━━ Input material ━━

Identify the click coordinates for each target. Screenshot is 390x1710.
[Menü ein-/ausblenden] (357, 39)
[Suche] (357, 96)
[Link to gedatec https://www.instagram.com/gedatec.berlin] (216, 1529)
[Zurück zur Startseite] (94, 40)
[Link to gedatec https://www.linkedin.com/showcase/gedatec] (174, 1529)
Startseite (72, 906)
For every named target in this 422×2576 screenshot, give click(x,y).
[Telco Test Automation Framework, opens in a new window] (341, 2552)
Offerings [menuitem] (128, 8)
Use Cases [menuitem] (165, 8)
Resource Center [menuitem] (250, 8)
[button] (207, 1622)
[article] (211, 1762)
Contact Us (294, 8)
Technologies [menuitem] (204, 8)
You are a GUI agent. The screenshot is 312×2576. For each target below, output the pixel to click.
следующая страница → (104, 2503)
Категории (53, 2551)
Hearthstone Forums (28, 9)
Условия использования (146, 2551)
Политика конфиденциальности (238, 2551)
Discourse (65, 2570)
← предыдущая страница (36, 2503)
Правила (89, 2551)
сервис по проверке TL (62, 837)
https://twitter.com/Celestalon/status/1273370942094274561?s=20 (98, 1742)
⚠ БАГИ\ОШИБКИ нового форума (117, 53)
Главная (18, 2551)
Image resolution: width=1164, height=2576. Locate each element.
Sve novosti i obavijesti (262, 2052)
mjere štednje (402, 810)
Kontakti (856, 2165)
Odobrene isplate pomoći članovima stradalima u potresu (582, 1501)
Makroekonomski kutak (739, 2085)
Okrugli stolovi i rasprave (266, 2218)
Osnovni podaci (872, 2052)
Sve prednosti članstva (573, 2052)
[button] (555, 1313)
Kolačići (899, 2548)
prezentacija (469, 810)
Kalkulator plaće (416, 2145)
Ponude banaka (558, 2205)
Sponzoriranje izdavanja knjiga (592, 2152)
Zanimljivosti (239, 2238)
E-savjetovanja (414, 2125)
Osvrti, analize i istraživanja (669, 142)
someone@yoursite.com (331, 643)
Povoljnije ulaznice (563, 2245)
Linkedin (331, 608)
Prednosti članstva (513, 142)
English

━━━

**What the task requires**
Pull every line containing the word "click" out of the material.

**Expected output**
Identify the click coordinates for each target. Screenshot is 390x1710.
For every named target in this 422×2576 screenshot, give click(x,y).
You are a GUI agent. The screenshot is 312×2576. For each target below, output the pixel to click.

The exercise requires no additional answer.